1) Narrative shift - the SDGs represent a real advance in how we will view success - eg;

• Leaving No one Behind - While the Millennium Development Goals were judged on what they achieved for some, the new global goals will be judged on what they achieve for all

• Getting to Zero - we can be the first generation to end extreme poverty and eliminate preventable child mortality

• Integrating social, economic and environmental issues - for the first time, we have a fully rounded vision of sustainable development

• Universality - all Goals apply to all countries, breaking-down 'us and them' barriers

2) Normative shift - the SDGs offer wins at some of the most progressive limits of development - eg;

• Governance, Peaceful and Inclusive Societies

• Gender and Sexual & Reproductive Health

• Ending violence against children

• Equity

• Climate Change

3) Ownership shift - the SDGs are an agenda, 'of the people, by the people, for the people' - eg;

• Compared with the MDGs, drafted by a coterie of the powerful, these Goals have been shaped and agreed by all

• Creating the agenda has been the most participatory process in UN history - negotiated over 3 years involving global citizens, civil society and all Member States

• No government can frame the SDGs as an imposed agenda - having designed this global plan of action they now have a duty to deliver on it

And that's the crux of the issue. Ultimately, the success of the agenda will be judged not on what is declared in 2015, but on what is delivered by 2030.
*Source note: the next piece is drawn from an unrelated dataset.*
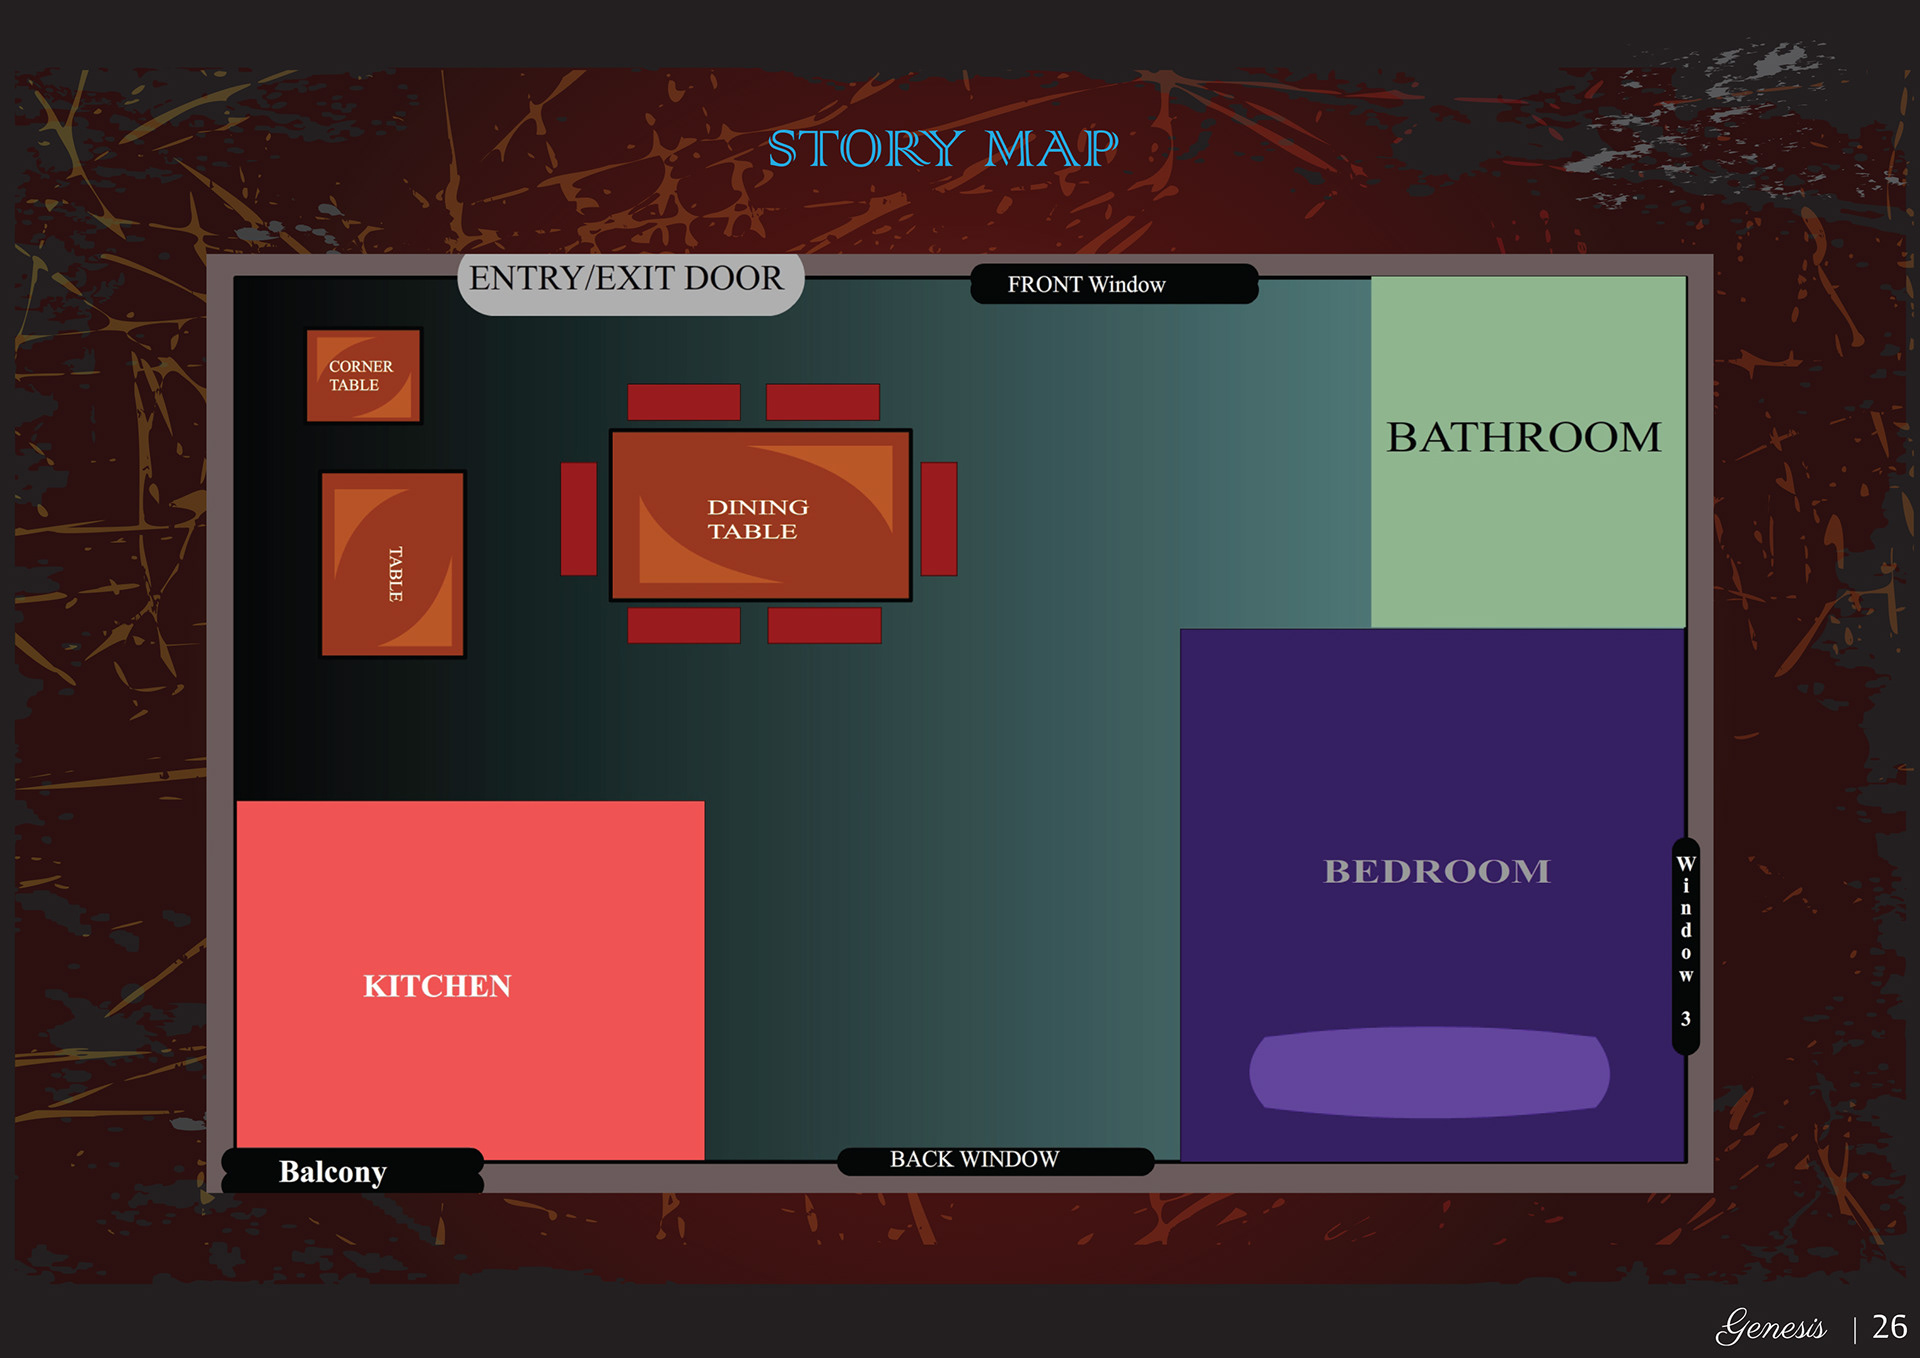Click the Dining Table center
The width and height of the screenshot is (1920, 1358).
[760, 516]
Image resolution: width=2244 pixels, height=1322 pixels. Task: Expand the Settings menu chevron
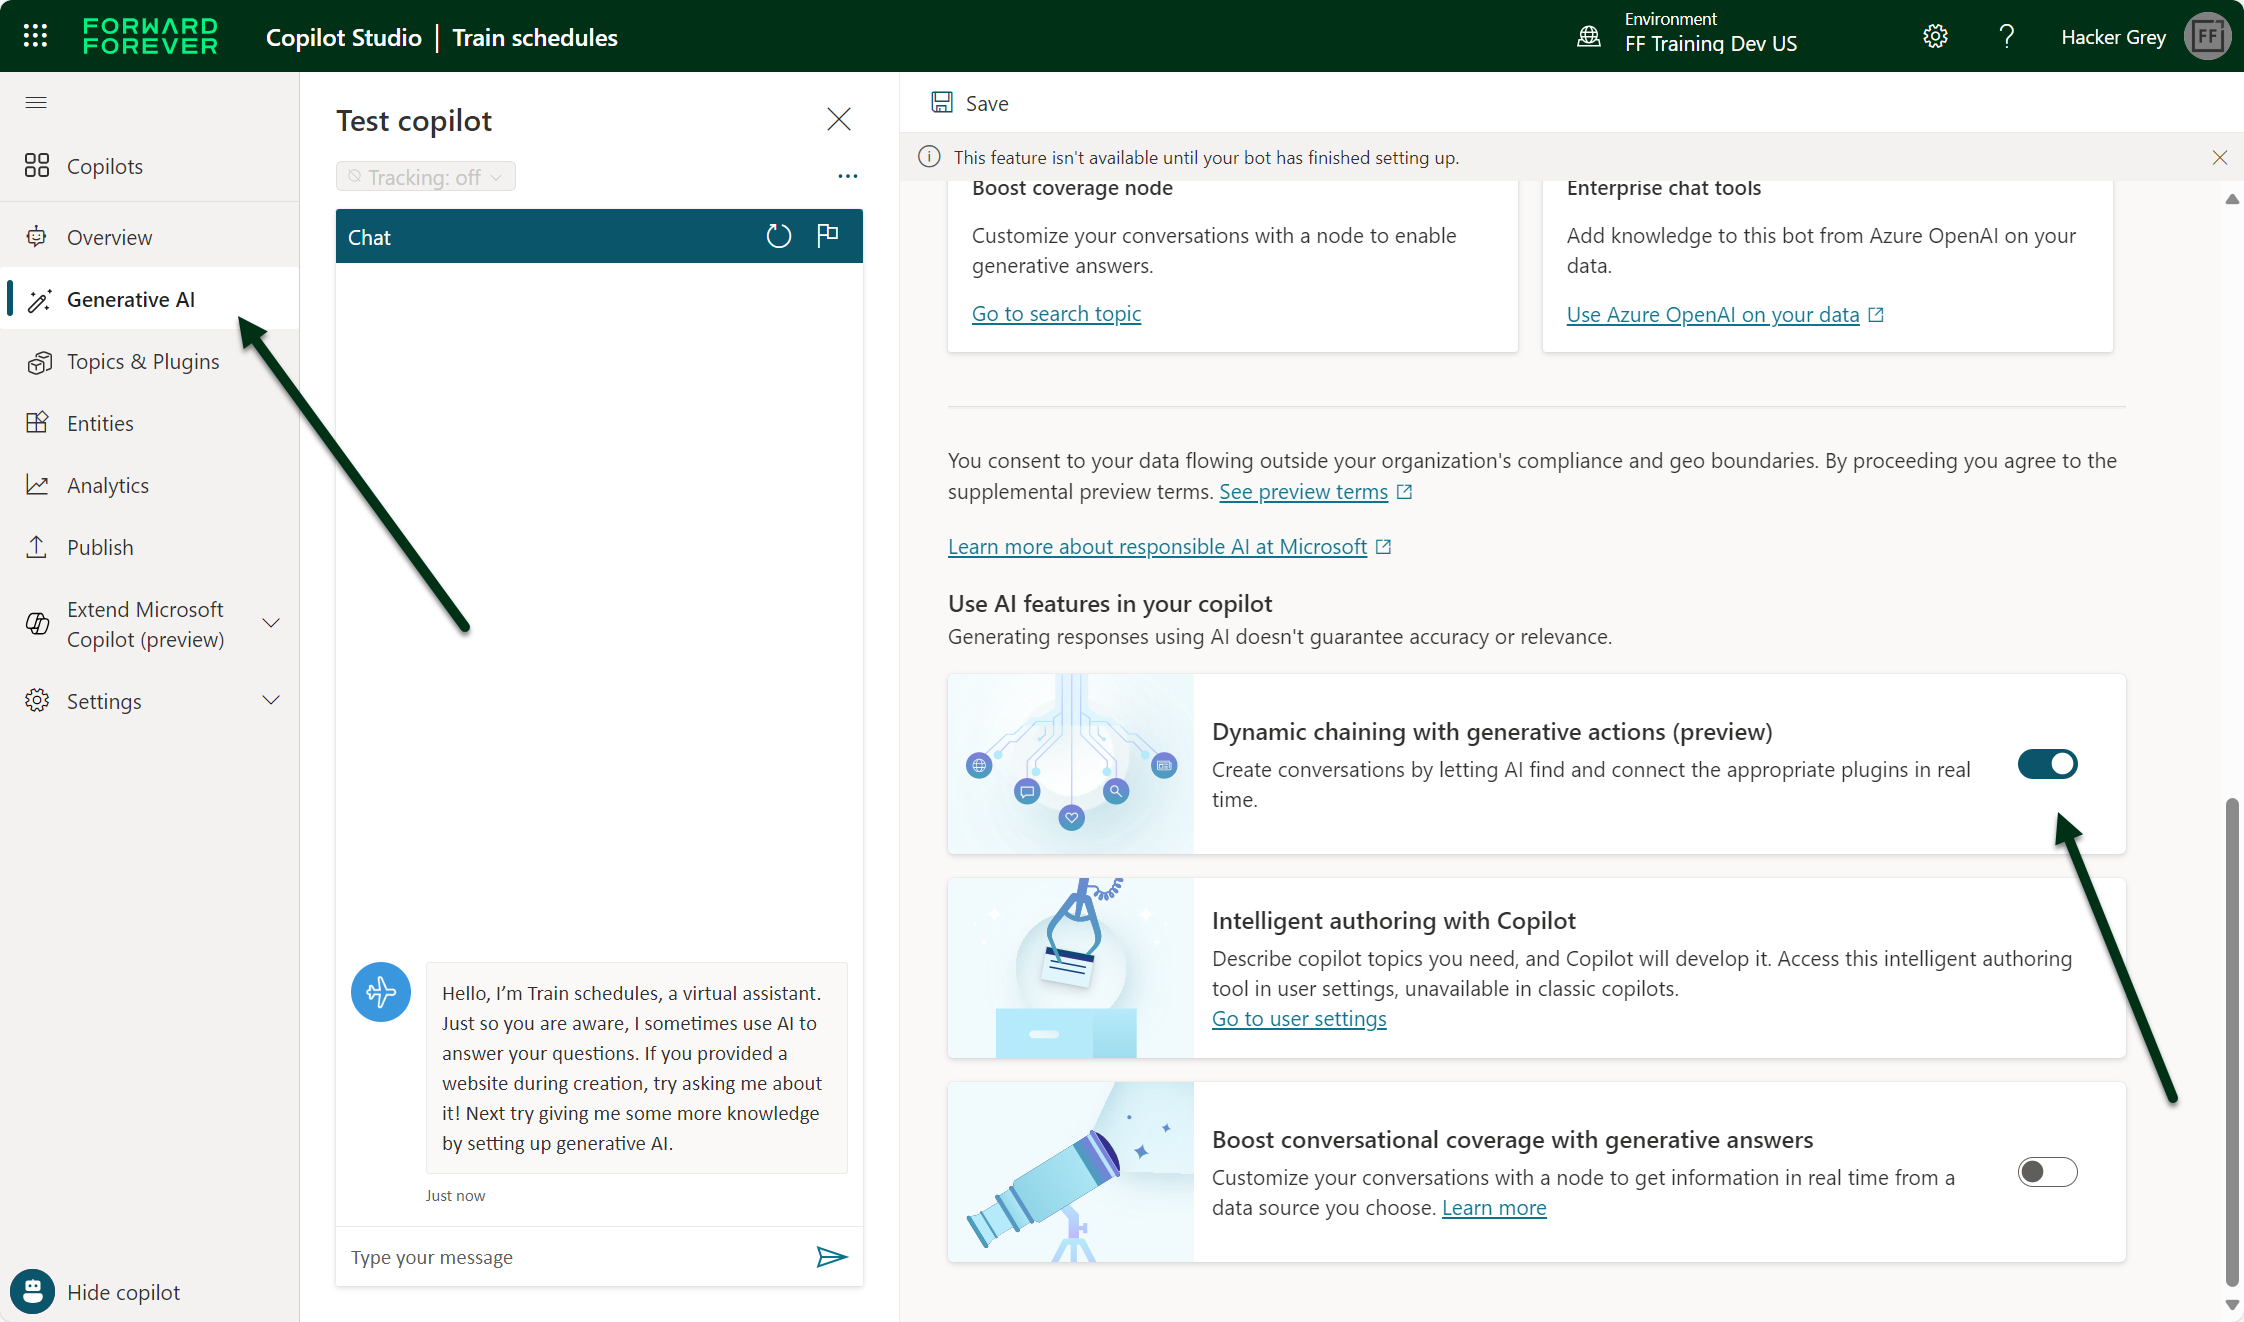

For example, the commitment to 'leave no-one behind' is the single, most transformative shift of this global agenda. Governments have agreed to see all Goals and targets met by all nations, all peoples and all segments of society. This represents a radically new way of viewing and doing development - in the words of the Declaration, putting the 'furthest behind first'. But the principle isn't enough, we need to see it applied, practically. To be able to look back in 2030 and see no one being left behind by virtue of their gender, age, disability, income, geography, ethnicity or other status we need to act now.

So, the September SDG Summit needs to match celebration with substance. Any Head of State looking to lock-in their hero status should attend the SDG Summit and set out their plan for how to translate the global agenda into domestic action. That would make the Summit truly historic.

The job is done ... now the work needs to begin.